Sur le marché des changes, le Yen réagi en nette baisse, tombant à son plus bas niveau depuis plus d'un an et demi face au Dollar, à 84,30 Yens/$, tandis que contre l'Euro, la devise nippone est revenue à son plus bas depuis huit mois à 111,10 Yens/Euro. Les marchés s'attendent à ce que le nouveau gouvernement nippon, dirigé sauf coup de théâtre par Shinzo Abe, ouvre grand le robinet des liquidités pour relancer l'économie, notamment les exportations, et lutter contre la déflation. Pendant sa campagne, M. Abe a affirmé qu'il ferait tout pour obtenir de la Banque du Japon une politique monétaire ultra-accommodante, afin d'en finir avec la vigueur du Yen et la déflation.

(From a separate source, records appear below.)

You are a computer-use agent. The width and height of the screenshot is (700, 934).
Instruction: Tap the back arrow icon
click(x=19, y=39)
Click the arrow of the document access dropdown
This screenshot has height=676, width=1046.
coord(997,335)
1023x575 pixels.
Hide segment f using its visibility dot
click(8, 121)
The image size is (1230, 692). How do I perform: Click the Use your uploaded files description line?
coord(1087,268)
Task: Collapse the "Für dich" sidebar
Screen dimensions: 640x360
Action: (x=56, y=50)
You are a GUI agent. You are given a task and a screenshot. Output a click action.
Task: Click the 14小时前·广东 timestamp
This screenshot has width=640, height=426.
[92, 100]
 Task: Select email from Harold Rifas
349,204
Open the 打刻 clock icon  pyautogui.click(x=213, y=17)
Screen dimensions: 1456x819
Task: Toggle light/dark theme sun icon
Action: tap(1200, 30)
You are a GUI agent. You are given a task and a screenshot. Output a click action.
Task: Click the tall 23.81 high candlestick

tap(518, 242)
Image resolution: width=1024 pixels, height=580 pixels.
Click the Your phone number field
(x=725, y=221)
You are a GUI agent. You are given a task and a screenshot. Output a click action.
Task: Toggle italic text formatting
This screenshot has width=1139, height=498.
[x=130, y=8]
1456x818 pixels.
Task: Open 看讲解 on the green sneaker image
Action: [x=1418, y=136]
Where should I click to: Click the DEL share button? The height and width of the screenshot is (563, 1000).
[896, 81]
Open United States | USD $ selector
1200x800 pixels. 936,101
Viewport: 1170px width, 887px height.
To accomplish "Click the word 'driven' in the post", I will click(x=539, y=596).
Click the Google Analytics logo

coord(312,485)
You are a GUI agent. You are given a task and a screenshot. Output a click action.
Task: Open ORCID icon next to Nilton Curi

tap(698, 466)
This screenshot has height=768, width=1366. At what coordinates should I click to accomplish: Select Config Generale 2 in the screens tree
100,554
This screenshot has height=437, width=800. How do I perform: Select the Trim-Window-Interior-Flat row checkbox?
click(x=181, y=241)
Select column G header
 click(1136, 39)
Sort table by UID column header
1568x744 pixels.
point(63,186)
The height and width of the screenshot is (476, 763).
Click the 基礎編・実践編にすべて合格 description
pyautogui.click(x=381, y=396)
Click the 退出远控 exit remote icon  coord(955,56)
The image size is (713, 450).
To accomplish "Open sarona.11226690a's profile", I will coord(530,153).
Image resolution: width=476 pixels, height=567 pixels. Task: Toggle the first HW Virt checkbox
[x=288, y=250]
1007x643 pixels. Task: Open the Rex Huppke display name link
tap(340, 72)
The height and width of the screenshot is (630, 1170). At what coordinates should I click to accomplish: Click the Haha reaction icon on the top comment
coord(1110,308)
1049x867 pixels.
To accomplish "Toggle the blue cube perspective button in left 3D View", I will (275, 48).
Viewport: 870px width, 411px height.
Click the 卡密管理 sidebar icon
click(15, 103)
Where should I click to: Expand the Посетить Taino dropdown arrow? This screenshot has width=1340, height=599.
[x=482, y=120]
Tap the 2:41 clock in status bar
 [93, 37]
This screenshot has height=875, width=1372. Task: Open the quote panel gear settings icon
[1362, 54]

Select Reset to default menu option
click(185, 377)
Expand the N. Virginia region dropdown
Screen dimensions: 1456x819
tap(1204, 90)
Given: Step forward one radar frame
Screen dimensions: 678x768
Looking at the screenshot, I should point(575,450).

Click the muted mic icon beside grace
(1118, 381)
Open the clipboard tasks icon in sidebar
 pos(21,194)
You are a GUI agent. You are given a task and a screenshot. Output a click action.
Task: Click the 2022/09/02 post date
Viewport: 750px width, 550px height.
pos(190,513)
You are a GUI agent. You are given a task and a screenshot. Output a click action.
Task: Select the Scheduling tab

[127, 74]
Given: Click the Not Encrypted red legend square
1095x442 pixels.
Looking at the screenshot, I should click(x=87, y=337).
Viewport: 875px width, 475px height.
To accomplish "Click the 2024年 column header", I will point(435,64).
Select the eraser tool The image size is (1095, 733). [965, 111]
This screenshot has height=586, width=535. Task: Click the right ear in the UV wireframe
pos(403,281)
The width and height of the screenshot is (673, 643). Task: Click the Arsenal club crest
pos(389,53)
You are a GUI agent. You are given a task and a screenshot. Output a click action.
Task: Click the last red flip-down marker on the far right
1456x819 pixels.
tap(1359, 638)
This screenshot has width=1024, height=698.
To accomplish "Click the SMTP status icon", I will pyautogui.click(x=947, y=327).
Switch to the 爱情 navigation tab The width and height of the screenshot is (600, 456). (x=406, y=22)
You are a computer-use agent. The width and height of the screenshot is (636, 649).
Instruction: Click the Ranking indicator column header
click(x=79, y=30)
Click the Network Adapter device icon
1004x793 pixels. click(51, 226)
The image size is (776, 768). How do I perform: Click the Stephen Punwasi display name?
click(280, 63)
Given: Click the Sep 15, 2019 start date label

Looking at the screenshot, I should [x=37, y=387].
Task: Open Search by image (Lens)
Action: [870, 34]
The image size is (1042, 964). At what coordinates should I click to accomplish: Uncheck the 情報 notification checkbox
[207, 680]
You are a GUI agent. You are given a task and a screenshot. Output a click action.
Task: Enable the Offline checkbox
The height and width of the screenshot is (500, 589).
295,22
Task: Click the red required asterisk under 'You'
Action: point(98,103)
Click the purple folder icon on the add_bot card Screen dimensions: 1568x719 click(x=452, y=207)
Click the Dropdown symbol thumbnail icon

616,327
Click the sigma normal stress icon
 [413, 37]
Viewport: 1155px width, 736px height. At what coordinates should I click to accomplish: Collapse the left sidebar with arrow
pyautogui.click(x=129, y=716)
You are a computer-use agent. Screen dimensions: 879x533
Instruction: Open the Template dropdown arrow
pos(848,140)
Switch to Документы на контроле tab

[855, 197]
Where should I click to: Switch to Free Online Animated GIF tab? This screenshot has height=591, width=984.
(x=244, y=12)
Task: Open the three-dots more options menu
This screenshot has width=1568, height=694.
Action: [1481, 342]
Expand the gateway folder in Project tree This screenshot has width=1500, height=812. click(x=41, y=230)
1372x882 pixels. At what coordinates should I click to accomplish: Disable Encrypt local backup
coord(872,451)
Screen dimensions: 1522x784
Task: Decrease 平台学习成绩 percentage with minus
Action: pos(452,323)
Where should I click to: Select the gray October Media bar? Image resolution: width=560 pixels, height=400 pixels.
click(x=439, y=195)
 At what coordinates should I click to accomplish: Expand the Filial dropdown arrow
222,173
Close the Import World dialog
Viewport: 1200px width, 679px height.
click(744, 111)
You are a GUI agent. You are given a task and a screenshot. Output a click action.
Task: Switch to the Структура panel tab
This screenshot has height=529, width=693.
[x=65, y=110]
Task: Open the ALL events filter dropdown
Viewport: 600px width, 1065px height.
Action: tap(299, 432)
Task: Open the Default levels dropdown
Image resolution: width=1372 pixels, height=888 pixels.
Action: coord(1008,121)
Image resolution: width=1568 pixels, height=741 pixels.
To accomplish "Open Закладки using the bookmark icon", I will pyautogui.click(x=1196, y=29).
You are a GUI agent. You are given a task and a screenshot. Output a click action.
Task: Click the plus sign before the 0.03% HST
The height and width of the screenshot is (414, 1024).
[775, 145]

Ce matin, la vive réaction des marchés est liée au fait que les investisseurs, qui anticipaient pourtant une victoire du PLD, ont été surpris par l'ampleur de sa victoire. Le parti conservateur et nationaliste a ainsi a remporté une majorité absolue de 294 sièges sur 480 à la chambre basse du parlement. Le PLD obtient même une majorité qualifiée des deux-tiers avec son allié centriste du Nouveau Komeito, ce qui lui permettra de légiférer sans avoir à tenir compte du Sénat, où il n'y a pas de majorité claire actuellement.